What is required → Please reproduce the following lines word for word.
****************
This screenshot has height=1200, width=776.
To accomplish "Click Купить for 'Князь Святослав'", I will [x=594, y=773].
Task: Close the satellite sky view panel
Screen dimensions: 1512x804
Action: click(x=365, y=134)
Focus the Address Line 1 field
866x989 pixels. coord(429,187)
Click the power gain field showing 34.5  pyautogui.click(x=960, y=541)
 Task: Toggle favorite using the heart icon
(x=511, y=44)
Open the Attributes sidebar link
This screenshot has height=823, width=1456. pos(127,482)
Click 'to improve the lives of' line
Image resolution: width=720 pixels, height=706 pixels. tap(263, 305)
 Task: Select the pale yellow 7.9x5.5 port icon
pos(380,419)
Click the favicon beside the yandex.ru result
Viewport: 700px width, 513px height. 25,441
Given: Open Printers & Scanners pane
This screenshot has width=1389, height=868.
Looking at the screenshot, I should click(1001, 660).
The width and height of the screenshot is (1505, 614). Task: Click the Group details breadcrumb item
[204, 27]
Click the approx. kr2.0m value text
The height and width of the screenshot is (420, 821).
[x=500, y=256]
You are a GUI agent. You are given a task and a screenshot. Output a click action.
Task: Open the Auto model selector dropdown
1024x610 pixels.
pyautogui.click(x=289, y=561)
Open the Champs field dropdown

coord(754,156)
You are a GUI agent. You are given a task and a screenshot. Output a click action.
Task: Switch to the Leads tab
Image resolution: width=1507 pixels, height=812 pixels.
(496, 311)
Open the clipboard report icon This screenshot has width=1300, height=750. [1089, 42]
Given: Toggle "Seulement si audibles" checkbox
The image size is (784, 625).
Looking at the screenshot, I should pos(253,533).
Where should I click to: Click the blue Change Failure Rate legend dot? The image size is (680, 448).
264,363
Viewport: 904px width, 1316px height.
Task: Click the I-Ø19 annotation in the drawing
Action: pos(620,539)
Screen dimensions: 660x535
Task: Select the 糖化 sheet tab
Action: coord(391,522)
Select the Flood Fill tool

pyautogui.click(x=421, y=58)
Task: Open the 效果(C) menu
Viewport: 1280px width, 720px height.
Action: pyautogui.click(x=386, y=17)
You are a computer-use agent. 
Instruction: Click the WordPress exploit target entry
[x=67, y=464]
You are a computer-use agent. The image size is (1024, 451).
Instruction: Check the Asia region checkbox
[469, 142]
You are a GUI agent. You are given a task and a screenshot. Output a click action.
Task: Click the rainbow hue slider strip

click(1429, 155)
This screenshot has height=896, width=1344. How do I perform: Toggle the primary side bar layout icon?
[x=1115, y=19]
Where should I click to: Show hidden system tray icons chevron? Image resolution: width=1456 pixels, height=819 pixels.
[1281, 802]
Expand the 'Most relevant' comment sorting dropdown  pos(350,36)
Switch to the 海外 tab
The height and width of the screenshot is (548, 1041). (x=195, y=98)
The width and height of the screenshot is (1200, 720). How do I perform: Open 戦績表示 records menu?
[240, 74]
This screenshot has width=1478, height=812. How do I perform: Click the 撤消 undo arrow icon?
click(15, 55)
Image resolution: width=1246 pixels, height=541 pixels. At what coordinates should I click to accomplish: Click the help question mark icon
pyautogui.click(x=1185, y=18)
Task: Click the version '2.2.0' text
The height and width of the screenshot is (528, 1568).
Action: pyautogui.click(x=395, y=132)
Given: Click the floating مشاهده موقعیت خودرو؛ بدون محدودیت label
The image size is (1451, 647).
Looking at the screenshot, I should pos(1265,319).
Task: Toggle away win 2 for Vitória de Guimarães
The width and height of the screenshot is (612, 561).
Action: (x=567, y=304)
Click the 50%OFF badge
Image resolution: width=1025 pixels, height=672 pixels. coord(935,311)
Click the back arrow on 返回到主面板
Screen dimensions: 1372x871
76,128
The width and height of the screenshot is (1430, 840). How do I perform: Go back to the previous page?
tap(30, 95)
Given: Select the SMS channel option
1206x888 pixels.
****************
Expected answer →
This screenshot has height=1200, width=776.
To accomplish "Click Купить for 'Князь Святослав'", I will [x=594, y=773].
Task: Close the satellite sky view panel
Screen dimensions: 1512x804
Action: click(x=365, y=134)
Focus the Address Line 1 field
866x989 pixels. coord(429,187)
Click the power gain field showing 34.5  pyautogui.click(x=960, y=541)
 Task: Toggle favorite using the heart icon
(x=511, y=44)
Open the Attributes sidebar link
This screenshot has height=823, width=1456. pos(127,482)
Click 'to improve the lives of' line
Image resolution: width=720 pixels, height=706 pixels. tap(263, 305)
 Task: Select the pale yellow 7.9x5.5 port icon
pos(380,419)
Click the favicon beside the yandex.ru result
Viewport: 700px width, 513px height. 25,441
Given: Open Printers & Scanners pane
This screenshot has width=1389, height=868.
Looking at the screenshot, I should click(1001, 660).
The width and height of the screenshot is (1505, 614). Task: Click the Group details breadcrumb item
[204, 27]
Click the approx. kr2.0m value text
The height and width of the screenshot is (420, 821).
[x=500, y=256]
You are a GUI agent. You are given a task and a screenshot. Output a click action.
Task: Open the Auto model selector dropdown
1024x610 pixels.
pyautogui.click(x=289, y=561)
Open the Champs field dropdown

coord(754,156)
You are a GUI agent. You are given a task and a screenshot. Output a click action.
Task: Switch to the Leads tab
Image resolution: width=1507 pixels, height=812 pixels.
(496, 311)
Open the clipboard report icon This screenshot has width=1300, height=750. [1089, 42]
Given: Toggle "Seulement si audibles" checkbox
The image size is (784, 625).
Looking at the screenshot, I should pos(253,533).
Where should I click to: Click the blue Change Failure Rate legend dot? The image size is (680, 448).
264,363
Viewport: 904px width, 1316px height.
Task: Click the I-Ø19 annotation in the drawing
Action: pos(620,539)
Screen dimensions: 660x535
Task: Select the 糖化 sheet tab
Action: coord(391,522)
Select the Flood Fill tool

pyautogui.click(x=421, y=58)
Task: Open the 效果(C) menu
Viewport: 1280px width, 720px height.
Action: pyautogui.click(x=386, y=17)
You are a computer-use agent. 
Instruction: Click the WordPress exploit target entry
[x=67, y=464]
You are a computer-use agent. The image size is (1024, 451).
Instruction: Check the Asia region checkbox
[469, 142]
You are a GUI agent. You are given a task and a screenshot. Output a click action.
Task: Click the rainbow hue slider strip

click(1429, 155)
This screenshot has height=896, width=1344. How do I perform: Toggle the primary side bar layout icon?
[x=1115, y=19]
Where should I click to: Show hidden system tray icons chevron? Image resolution: width=1456 pixels, height=819 pixels.
[1281, 802]
Expand the 'Most relevant' comment sorting dropdown  pos(350,36)
Switch to the 海外 tab
The height and width of the screenshot is (548, 1041). (x=195, y=98)
The width and height of the screenshot is (1200, 720). How do I perform: Open 戦績表示 records menu?
[240, 74]
This screenshot has width=1478, height=812. How do I perform: Click the 撤消 undo arrow icon?
click(15, 55)
Image resolution: width=1246 pixels, height=541 pixels. At what coordinates should I click to accomplish: Click the help question mark icon
pyautogui.click(x=1185, y=18)
Task: Click the version '2.2.0' text
The height and width of the screenshot is (528, 1568).
Action: pyautogui.click(x=395, y=132)
Given: Click the floating مشاهده موقعیت خودرو؛ بدون محدودیت label
The image size is (1451, 647).
Looking at the screenshot, I should pos(1265,319).
Task: Toggle away win 2 for Vitória de Guimarães
The width and height of the screenshot is (612, 561).
Action: (x=567, y=304)
Click the 50%OFF badge
Image resolution: width=1025 pixels, height=672 pixels. coord(935,311)
Click the back arrow on 返回到主面板
Screen dimensions: 1372x871
76,128
The width and height of the screenshot is (1430, 840). How do I perform: Go back to the previous page?
tap(30, 95)
Given: Select the SMS channel option
1206x888 pixels.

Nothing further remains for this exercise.